Inside their tiny home in a poor neighbourhood of San Salvador, Ana Elizondo and her husband hold religious celebrations for their friends and neighbours, singing and praying several times a week.
It's a chance for them to find comfort through their faith. Outside Elizondo's front door, street gangs run the neighbourhood, and maintain their grip through fear and violence as they do in many other communities throughout this country. "My children are running a risk every day but I can't lock them up. They must confront the life we are living every day. And that is, you go out and may never return".
That is what happened to her son over three years ago, when 14-year-old Josue went out and never came back. "Someone was going to introduce him to a girl," Elizondo says about the day her son left.
She began her frantic search that night and hasn't stopped since, despite threats from gang members. She and her family believe the meeting with a girl was a trap set by the gangs, and that Josue was killed because he refused to join their ranks.

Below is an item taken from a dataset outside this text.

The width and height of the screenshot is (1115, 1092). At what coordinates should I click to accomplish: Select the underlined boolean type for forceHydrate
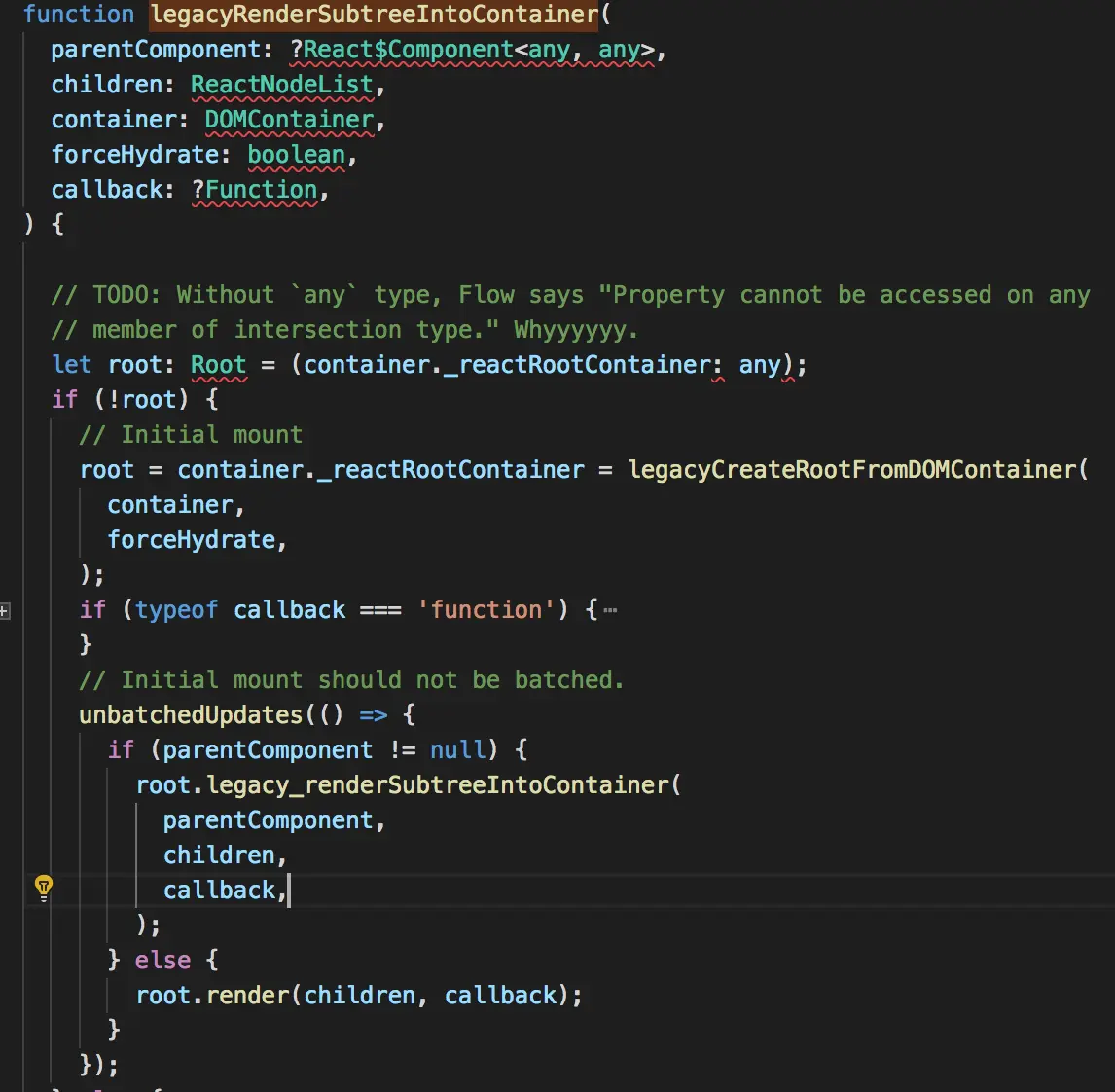[x=296, y=155]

He has yet to be found.
Standing in front of a map dotted by the secret graves he has discovered throughout El Salvador, Israel Ticas tells Al Jazeera, "This is their modus operandi." According to Ticas, who works as a forensic archaeologist and criminologist for the main prosecutor's office, the violent gangs' strategy is a simple one: "If there is no body, there is no crime."
From every wall of his office, faces of the dead look out. The graphic images consist of people disappeared by gangs, most of them dismembered, and all of them hidden until Ticas and his team finds them. He has exhumed thousands of bodies at over 800 grave sites.
A collection of soil samples from different sites sits on one shelf in Ticas' office. In a jar, a small, dismembered hand of a young woman is almost perfectly preserved; her nails are still painted red. Ticas tells Al Jazeera that 75 percent of the gangs' victims are women. "A woman in my country is more vulnerable," he says. "First, because of the culture. A woman is a sexual symbol, an object, and the degree of barbarity used to kill a man is often not as extreme as that used to kill a woman."
On his Facebook page, under the name "el abogado de los muertos", or "the lawyer for the dead", he posts pictures of clothing, possessions and any clues he discovers to help families identify their dead. Many come to the sites where he digs. "They tell me please find at least some of my child's bones so I can die in peace."
Others phone him and urge him to search in specific places, but he says he cannot unless they have made a criminal complaint and the case is under investigation, which many families won't do. "People say nothing," he says. "People are afraid."
In this tiny nation of just over six million, assistance in helping families search for their loved ones has not been a priority due to fear of reprisals. According to police figures given to Al Jazeera, crime related violence has claimed the lives of an estimated 21,394 people since 2009, and the majority were victims of gang related violence.
Police also say at least 2,166 people have gone missing since the beginning of 2013. But with so many graves still to be discovered, and not all families reporting a missing relative, those numbers are likely to be much higher.
"In reality it's very difficult to give a concrete number," El Salvador's Human Rights Ombudsman David Morales says. He is critical of the lack of support for suffering families, and adds that "for decades the state has not made victims a priority".
"In El Salvador, historically, victims have been discriminated against; the victims of armed conflict, of political violence after the civil war and victims of violent crime," he adds.
'Tortured and dismembered'
As a result, families and mothers in particular have now become the primary point people in searching for the missing. They go from hospitals, to the police and prosecutor's offices, and to the morgue, photos in hand, to plead for information.
At San Salvador's morgue, Maria Eugenia Ayala is looking for her son, who has been missing since January. Another parent, Jorge Alberto Perez, says he and his wife have looked everywhere for their daughter. "We are looking for her, whether she's alive or dead. And if she's dead, I want the authorities to turn her over to us," he tells Al Jazeera,
Inside the morgue, at least 80 boxes are stacked in two small rooms, each containing the bones of a person. Oscar Armando Quijano, who manages the morgue, says identifying the remains is a challenge. "We can see they are tortured and dismembered, so we can only find body parts. By doing this, the criminals are sending the message of what they are capable of doing."
In a cell at the back of a local police station, 18th street gang member Alfonso tells Al Jazeera that he can't comment on the disappeared. "These are things that only we know. I can't explain it to you. It's a rule of the gang," he says. For the second time in two years, the 18th street gang and its rival, Mara Salvatrucha, agreed to a truce on August 31. But their pledge to stop the killings didn't include an offer to help find the dead.
"Before the [last] truce we had 12, 13 murders a day nationally, and then it dropped to five," says Howard Cotto, the deputy police chief. He also adds that when the murders started to drop, the cases of disappeared persons began to rise.
Meanwhile, on a bus ride to her local prosecutor's office, a journey she makes every two weeks, Ana Elizondo has little hope investigators will bring her news of Josue's whereabouts. "The authorities tell me to be patient, nothing more," she tells Al Jazeera, as her meeting once again yields no results.
"Each time they tell me to bring them some new information, but I don't know anything."